— SHORT EXERCISE —
Please reproduce the stretch of items from the line containing "You are a computer-use" through the end of the items, swapping "Screen dimensions" for "Display size" and keeping everything else the same. Leave the pictures out of your answer.

[Records]
>>>>

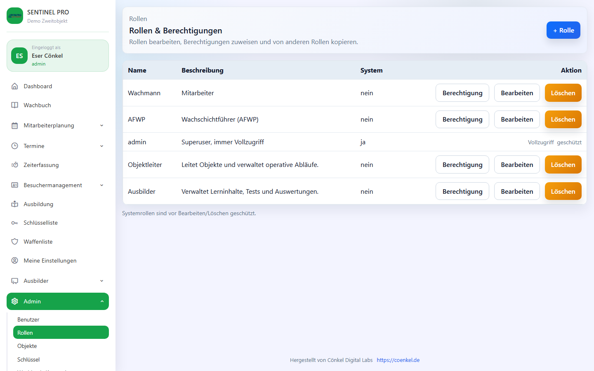
Task: Click the Zeiterfassung stopwatch icon
Action: point(15,165)
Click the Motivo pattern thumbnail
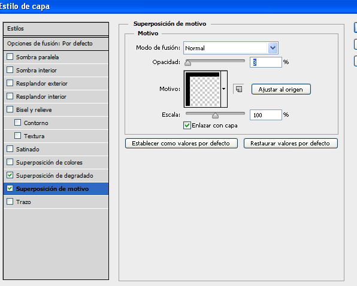 (202, 89)
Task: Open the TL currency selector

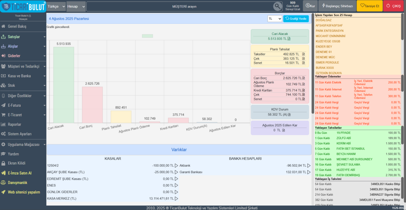Action: coord(274,19)
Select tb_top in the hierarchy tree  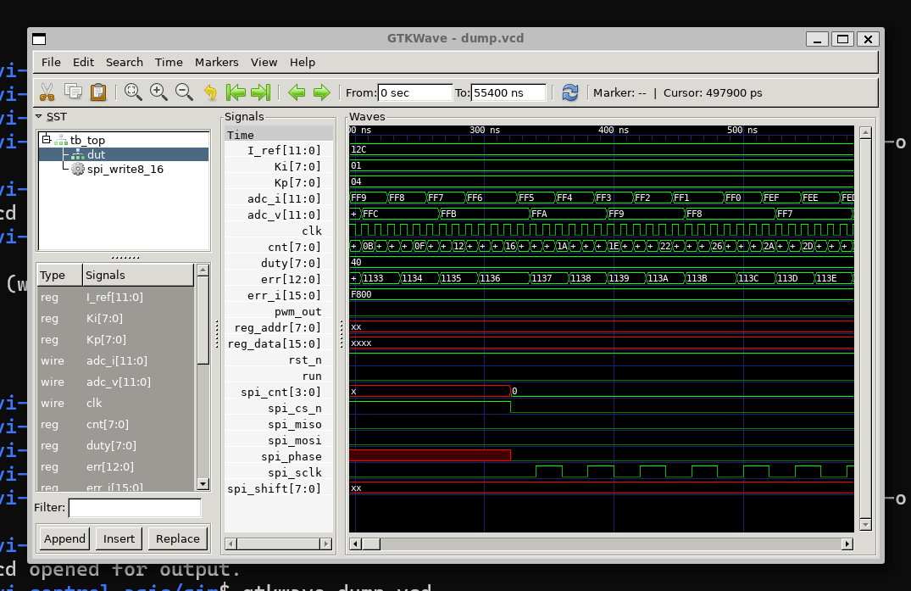(87, 140)
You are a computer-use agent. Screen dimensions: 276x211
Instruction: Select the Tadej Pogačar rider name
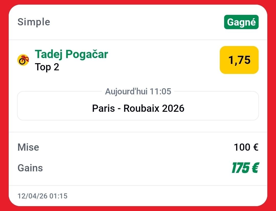click(x=71, y=54)
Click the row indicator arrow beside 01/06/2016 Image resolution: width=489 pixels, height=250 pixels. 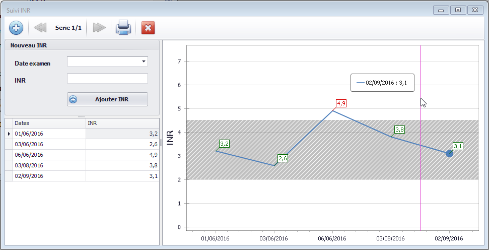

<<<<

— EXERCISE RESULT —
You are a computer-use agent. Display size: 276x211
Instruction: Select the Tadej Pogačar rider name
click(x=71, y=54)
Click the row indicator arrow beside 01/06/2016 Image resolution: width=489 pixels, height=250 pixels. 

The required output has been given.